Dans cet essai, Galeano défend la thèse que l'Amérique latine fut une terre exploitée pour le plus grand profit des deux monarchies ibériques puis plus tard des pays développés, une situation à laquelle elle n'a jamais été en mesure de s'extraire. Bien que mettant en avant le rôle immoral joué par les pays riches (Royaume-Uni puis les Etats-Unis en première ligne), il n'épargne pas non plus les oligarchies locales vénales, sans ambition et aussi souvent corrompus.
Riche en faits et en détails, ce livre reste cependant difficilement lisible, l'auteur, journaliste de formation, ayant les défauts de son métier.

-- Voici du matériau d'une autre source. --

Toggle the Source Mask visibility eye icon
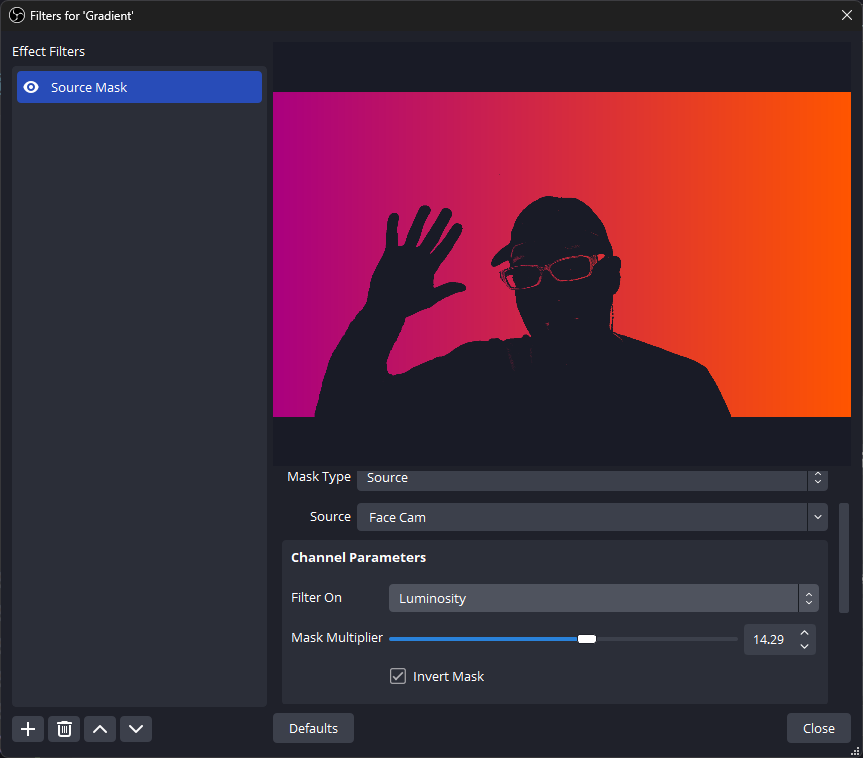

Je m'explique: on a parfois l'impression de lire une liste factuelle ponctuée par quelques commentaires de Galeano. Ces faits sont d'ailleurs peu hiérarchisés ou organisés. On peut passer au sein d'un même paragraphe d'un pays à l'autre, d'une époque à une autre, sans aucune transition. Il est donc difficile (du moins après une première lecture) de retenir quoique ce soit de précis.
Enfin, on perçoit facilement à travers le ton de l'auteur, à fleur de peau et enclin à la complainte, son inclinaison politique (plutôt de gauche, ce qui explique par ailleurs une certaine bienveillance vis-à-vis du Cuba de Castro), ce qui peut parfois agacer. Certes, l'Amérique latine est exploitée depuis plusieurs siècles, mais n'a-t-elle pas aussi sa propre responsabilité ? Par exemple son rendez-vous raté avec l'industrialisation ? (que l'on pourrait considérer comme un manque de clairvoyance ?) Son incapacité à s'unir pour faire front contre ses exploitants ? Certes, tout ceci est plus facile à dire qu'à faire, tout comme il est, à mon sens, facile de tout mettre sur le dos du méchant capital anglo-américain et de l'incompétence des oligarchies locales.
Bien qu'assez "lourd" et relativement ancien (la première édition de ce livre date des années 70), il me semble que ce livre mérite d'être lu, car malgré son âge, il semblerait que le constat fait à cette époque est malheureusement encore valable aujourd'hui et qu'il est un témoignage vu de l'intérieur , ayant eu un impact conséquent sur la vision politique de l'Amérique latine, on pense notamment à Hugo Chavez qui avait en son temps offert un exemplaire à Barack Obama.